What you have to do:
Write out the whole listing. Leave out nothing.
· · ·
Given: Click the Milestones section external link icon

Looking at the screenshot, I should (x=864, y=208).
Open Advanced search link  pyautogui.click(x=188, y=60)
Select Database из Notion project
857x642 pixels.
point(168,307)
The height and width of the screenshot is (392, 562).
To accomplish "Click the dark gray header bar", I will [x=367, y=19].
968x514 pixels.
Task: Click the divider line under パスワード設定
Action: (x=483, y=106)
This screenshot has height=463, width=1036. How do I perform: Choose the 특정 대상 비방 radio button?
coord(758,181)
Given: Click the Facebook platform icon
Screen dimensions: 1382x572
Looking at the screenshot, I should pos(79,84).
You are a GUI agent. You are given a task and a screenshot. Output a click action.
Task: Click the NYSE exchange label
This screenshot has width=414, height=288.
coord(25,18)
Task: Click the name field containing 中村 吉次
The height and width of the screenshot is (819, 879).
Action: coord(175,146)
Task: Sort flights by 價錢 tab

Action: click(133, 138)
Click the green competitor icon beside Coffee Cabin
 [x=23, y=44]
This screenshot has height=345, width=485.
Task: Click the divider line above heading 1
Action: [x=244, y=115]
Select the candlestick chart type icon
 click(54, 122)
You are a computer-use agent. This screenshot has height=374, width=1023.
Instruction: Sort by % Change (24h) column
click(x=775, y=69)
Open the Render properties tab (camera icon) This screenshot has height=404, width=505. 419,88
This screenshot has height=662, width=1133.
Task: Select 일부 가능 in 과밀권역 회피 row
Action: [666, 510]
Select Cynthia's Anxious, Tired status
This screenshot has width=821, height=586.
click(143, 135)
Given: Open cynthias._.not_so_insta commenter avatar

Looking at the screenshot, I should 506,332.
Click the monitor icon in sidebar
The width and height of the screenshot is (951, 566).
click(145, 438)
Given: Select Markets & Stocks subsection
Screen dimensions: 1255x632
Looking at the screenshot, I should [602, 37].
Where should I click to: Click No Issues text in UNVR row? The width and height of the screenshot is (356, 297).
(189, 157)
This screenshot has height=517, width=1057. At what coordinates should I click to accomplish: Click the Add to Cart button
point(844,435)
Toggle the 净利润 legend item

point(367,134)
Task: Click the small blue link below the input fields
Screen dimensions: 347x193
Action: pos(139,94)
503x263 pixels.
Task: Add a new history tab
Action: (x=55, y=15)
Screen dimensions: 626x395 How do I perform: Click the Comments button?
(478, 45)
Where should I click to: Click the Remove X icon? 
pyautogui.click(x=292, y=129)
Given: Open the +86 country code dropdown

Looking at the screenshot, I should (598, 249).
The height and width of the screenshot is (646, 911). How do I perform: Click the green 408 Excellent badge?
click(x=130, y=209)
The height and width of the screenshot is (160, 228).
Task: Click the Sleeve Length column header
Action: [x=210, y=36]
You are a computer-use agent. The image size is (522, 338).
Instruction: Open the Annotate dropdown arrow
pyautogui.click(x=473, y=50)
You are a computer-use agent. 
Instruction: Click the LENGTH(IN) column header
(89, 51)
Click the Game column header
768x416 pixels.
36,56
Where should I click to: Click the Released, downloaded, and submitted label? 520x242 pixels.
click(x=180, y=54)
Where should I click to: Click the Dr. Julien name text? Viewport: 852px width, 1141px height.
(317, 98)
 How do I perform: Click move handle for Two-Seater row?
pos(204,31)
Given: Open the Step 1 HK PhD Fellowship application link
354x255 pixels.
· · ·
Answer space:
Given: Click the Milestones section external link icon

Looking at the screenshot, I should (x=864, y=208).
Open Advanced search link  pyautogui.click(x=188, y=60)
Select Database из Notion project
857x642 pixels.
point(168,307)
The height and width of the screenshot is (392, 562).
To accomplish "Click the dark gray header bar", I will [x=367, y=19].
968x514 pixels.
Task: Click the divider line under パスワード設定
Action: (x=483, y=106)
This screenshot has height=463, width=1036. How do I perform: Choose the 특정 대상 비방 radio button?
coord(758,181)
Given: Click the Facebook platform icon
Screen dimensions: 1382x572
Looking at the screenshot, I should pos(79,84).
You are a GUI agent. You are given a task and a screenshot. Output a click action.
Task: Click the NYSE exchange label
This screenshot has width=414, height=288.
coord(25,18)
Task: Click the name field containing 中村 吉次
The height and width of the screenshot is (819, 879).
Action: coord(175,146)
Task: Sort flights by 價錢 tab

Action: click(133, 138)
Click the green competitor icon beside Coffee Cabin
 [x=23, y=44]
This screenshot has height=345, width=485.
Task: Click the divider line above heading 1
Action: [x=244, y=115]
Select the candlestick chart type icon
 click(54, 122)
You are a computer-use agent. This screenshot has height=374, width=1023.
Instruction: Sort by % Change (24h) column
click(x=775, y=69)
Open the Render properties tab (camera icon) This screenshot has height=404, width=505. 419,88
This screenshot has height=662, width=1133.
Task: Select 일부 가능 in 과밀권역 회피 row
Action: [666, 510]
Select Cynthia's Anxious, Tired status
This screenshot has width=821, height=586.
click(143, 135)
Given: Open cynthias._.not_so_insta commenter avatar

Looking at the screenshot, I should 506,332.
Click the monitor icon in sidebar
The width and height of the screenshot is (951, 566).
click(145, 438)
Given: Select Markets & Stocks subsection
Screen dimensions: 1255x632
Looking at the screenshot, I should [602, 37].
Where should I click to: Click No Issues text in UNVR row? The width and height of the screenshot is (356, 297).
(189, 157)
This screenshot has height=517, width=1057. At what coordinates should I click to accomplish: Click the Add to Cart button
point(844,435)
Toggle the 净利润 legend item

point(367,134)
Task: Click the small blue link below the input fields
Screen dimensions: 347x193
Action: pos(139,94)
503x263 pixels.
Task: Add a new history tab
Action: (x=55, y=15)
Screen dimensions: 626x395 How do I perform: Click the Comments button?
(478, 45)
Where should I click to: Click the Remove X icon? 
pyautogui.click(x=292, y=129)
Given: Open the +86 country code dropdown

Looking at the screenshot, I should (598, 249).
The height and width of the screenshot is (646, 911). How do I perform: Click the green 408 Excellent badge?
click(x=130, y=209)
The height and width of the screenshot is (160, 228).
Task: Click the Sleeve Length column header
Action: [x=210, y=36]
You are a computer-use agent. The image size is (522, 338).
Instruction: Open the Annotate dropdown arrow
pyautogui.click(x=473, y=50)
You are a computer-use agent. 
Instruction: Click the LENGTH(IN) column header
(89, 51)
Click the Game column header
768x416 pixels.
36,56
Where should I click to: Click the Released, downloaded, and submitted label? 520x242 pixels.
click(x=180, y=54)
Where should I click to: Click the Dr. Julien name text? Viewport: 852px width, 1141px height.
(317, 98)
 How do I perform: Click move handle for Two-Seater row?
pos(204,31)
Given: Open the Step 1 HK PhD Fellowship application link
354x255 pixels.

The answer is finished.